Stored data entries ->

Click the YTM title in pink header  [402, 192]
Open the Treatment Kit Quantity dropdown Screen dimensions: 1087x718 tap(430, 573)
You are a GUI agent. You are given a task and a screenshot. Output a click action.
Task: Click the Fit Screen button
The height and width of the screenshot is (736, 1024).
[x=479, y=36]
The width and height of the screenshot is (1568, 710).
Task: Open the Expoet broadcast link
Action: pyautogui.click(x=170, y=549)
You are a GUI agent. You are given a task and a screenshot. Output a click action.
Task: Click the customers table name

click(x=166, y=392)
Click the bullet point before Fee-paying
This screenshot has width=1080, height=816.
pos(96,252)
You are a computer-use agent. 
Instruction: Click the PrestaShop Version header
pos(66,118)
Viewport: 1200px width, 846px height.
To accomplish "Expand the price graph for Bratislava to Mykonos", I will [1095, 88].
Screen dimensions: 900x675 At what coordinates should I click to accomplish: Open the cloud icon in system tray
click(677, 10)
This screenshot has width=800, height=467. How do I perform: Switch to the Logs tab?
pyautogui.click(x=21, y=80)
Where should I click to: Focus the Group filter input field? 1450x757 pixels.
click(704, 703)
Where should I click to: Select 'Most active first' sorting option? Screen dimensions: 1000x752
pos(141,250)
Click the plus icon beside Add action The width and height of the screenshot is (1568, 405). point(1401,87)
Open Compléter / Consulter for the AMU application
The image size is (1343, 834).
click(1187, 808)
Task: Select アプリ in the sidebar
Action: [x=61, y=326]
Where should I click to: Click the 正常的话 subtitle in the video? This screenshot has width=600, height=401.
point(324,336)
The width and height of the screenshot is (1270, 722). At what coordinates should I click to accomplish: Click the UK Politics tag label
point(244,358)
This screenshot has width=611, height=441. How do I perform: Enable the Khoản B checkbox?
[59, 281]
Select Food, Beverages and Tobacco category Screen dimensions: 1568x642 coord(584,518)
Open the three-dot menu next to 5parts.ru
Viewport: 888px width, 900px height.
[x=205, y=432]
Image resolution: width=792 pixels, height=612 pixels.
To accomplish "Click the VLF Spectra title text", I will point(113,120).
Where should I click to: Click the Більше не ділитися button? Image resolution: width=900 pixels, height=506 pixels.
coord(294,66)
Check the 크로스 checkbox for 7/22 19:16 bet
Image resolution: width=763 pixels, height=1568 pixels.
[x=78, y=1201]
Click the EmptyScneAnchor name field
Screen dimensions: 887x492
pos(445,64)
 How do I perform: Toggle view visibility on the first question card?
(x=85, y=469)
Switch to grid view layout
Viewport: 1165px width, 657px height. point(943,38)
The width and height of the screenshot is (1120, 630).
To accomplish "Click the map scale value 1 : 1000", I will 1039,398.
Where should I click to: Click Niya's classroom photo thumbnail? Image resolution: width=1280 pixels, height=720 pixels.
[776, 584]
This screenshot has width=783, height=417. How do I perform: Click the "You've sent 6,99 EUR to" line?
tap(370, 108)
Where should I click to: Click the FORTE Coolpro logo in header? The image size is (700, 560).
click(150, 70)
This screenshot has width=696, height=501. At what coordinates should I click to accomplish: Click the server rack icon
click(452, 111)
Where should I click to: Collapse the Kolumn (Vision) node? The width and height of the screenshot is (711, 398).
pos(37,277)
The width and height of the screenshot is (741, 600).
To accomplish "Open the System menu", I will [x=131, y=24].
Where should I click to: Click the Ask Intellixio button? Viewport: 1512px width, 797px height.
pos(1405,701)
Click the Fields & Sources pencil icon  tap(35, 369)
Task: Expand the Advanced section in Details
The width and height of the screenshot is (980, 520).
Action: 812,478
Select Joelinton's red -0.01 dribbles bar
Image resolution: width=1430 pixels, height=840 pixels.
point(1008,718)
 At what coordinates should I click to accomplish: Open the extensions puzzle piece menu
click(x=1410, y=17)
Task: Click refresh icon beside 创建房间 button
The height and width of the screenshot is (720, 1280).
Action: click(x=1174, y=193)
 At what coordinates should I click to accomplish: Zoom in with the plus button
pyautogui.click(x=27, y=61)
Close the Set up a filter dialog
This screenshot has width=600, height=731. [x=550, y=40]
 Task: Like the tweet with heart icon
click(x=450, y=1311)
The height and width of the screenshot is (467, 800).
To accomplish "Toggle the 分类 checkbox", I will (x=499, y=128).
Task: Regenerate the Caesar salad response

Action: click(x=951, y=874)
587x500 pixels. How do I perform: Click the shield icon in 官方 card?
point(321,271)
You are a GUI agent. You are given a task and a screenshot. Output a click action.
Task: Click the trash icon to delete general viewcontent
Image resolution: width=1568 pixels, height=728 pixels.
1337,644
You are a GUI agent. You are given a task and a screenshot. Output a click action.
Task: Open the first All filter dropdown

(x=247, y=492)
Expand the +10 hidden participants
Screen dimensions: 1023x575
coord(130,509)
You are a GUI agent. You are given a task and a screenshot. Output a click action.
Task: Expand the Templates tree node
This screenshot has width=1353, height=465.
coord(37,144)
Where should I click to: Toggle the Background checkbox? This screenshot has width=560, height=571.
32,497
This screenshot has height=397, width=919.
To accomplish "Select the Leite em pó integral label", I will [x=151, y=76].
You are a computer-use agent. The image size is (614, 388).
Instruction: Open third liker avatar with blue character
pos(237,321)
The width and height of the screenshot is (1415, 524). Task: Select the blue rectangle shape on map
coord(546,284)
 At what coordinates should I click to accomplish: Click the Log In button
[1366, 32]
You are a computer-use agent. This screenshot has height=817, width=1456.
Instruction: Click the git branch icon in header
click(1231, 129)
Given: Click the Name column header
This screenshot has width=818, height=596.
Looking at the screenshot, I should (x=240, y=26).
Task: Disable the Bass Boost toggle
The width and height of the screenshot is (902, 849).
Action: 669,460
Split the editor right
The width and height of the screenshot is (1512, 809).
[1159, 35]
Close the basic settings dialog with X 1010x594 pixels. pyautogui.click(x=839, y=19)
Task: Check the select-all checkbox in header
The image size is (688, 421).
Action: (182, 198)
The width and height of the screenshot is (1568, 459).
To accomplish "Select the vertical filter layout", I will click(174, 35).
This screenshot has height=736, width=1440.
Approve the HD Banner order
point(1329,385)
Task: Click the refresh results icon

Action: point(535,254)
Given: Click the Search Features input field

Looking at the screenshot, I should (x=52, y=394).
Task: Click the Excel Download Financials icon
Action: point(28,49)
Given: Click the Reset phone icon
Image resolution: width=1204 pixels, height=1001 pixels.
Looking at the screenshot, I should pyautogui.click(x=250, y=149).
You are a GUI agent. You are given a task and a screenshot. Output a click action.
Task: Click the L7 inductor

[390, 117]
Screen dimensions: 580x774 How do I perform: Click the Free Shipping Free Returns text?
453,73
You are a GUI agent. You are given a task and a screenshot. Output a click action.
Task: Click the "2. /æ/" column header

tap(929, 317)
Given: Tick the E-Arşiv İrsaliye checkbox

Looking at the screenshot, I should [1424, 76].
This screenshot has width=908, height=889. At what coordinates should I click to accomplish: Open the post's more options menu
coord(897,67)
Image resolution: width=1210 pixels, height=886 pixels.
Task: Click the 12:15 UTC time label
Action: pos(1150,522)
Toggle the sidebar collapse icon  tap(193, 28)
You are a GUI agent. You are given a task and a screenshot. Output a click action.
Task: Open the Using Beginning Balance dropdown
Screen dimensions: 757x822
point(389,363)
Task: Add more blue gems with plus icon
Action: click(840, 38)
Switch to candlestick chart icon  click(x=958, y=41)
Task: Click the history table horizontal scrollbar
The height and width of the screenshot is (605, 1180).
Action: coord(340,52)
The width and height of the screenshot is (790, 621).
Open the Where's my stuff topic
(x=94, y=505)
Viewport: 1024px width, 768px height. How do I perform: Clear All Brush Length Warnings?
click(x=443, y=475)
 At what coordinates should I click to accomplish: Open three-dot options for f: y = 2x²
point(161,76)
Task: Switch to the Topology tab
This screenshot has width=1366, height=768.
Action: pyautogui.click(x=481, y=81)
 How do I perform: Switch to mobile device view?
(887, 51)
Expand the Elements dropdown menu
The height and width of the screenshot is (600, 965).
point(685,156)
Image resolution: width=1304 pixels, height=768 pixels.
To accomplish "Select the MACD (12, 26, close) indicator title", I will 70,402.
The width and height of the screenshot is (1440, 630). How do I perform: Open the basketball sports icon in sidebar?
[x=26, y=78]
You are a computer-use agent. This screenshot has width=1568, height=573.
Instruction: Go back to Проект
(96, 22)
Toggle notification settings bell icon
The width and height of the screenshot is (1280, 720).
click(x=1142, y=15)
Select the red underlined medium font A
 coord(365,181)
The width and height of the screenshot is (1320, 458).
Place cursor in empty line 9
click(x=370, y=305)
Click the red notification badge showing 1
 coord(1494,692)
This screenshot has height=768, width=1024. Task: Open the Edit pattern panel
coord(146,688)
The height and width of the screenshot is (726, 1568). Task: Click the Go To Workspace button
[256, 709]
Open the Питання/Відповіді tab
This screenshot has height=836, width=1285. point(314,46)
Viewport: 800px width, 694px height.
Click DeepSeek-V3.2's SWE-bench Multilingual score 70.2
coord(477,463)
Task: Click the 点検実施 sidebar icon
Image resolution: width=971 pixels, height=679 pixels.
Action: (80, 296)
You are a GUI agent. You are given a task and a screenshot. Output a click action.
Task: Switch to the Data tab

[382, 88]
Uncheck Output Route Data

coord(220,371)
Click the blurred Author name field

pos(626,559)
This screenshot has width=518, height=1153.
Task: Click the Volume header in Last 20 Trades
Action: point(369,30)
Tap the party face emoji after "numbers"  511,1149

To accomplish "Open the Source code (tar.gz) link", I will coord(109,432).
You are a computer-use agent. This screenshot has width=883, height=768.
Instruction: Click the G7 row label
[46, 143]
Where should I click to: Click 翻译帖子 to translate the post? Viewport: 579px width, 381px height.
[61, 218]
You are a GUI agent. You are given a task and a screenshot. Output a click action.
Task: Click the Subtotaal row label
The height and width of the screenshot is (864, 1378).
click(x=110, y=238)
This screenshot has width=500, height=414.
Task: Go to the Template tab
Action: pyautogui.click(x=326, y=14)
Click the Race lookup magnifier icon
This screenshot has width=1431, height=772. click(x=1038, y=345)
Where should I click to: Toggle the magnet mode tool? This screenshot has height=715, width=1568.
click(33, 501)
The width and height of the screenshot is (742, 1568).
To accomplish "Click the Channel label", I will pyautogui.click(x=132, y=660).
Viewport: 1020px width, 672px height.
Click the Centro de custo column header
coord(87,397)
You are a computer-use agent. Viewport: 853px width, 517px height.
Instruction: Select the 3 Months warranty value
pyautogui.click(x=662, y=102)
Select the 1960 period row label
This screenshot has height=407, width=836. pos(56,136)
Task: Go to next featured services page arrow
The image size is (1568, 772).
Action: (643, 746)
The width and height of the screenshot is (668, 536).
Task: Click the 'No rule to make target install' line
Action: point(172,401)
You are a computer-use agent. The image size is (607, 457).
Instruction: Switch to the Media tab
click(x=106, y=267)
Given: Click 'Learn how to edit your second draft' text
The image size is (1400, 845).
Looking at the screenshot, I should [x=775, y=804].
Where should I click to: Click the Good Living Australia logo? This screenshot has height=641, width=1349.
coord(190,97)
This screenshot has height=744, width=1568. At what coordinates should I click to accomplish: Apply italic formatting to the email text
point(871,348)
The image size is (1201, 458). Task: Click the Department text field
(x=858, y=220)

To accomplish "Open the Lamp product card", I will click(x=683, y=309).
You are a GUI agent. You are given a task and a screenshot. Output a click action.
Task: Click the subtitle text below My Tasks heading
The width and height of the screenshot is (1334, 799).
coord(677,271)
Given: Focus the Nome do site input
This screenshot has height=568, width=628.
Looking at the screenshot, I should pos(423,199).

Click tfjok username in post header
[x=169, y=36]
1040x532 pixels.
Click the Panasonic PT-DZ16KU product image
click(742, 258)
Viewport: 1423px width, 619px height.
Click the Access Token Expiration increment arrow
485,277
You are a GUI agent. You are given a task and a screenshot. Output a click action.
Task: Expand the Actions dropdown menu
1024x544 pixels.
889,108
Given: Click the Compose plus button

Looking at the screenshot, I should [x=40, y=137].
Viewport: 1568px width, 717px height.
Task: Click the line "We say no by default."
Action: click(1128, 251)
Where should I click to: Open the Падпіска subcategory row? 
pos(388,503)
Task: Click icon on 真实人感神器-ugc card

REQUIREMENT ->
Look over the records above and say, with no extra words, how many lines include "settings".

RESPONSE BOX ->
2